(Stored items from a collection)
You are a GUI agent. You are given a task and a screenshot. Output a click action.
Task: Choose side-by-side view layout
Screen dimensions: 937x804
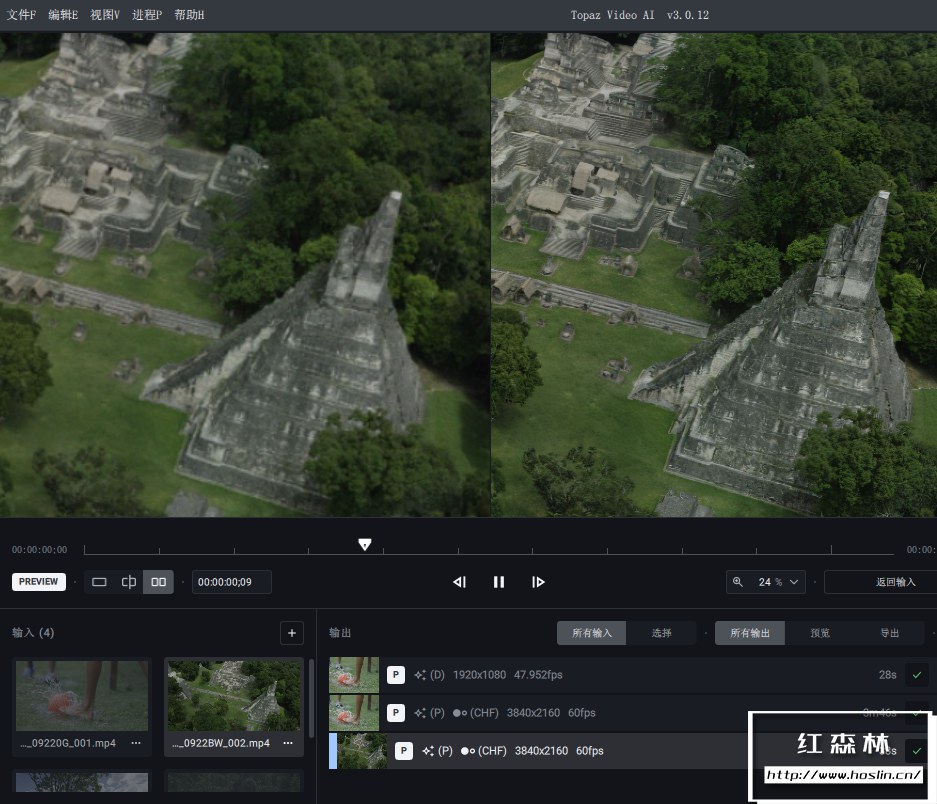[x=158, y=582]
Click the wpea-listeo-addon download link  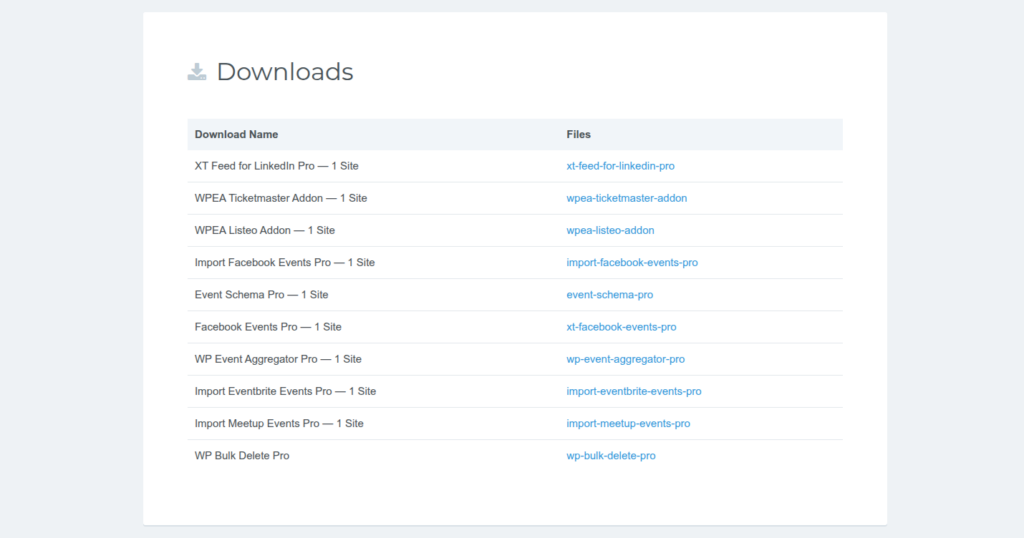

WHAT THIS TASK INVOLVES ▸ In the copy, leave out the pictures and restate the records exactly.

TASK RESPONSE ▸
You are a GUI agent. You are given a task and a screenshot. Output a click action.
Task: Choose side-by-side view layout
Screen dimensions: 937x804
[x=158, y=582]
Click the wpea-listeo-addon download link  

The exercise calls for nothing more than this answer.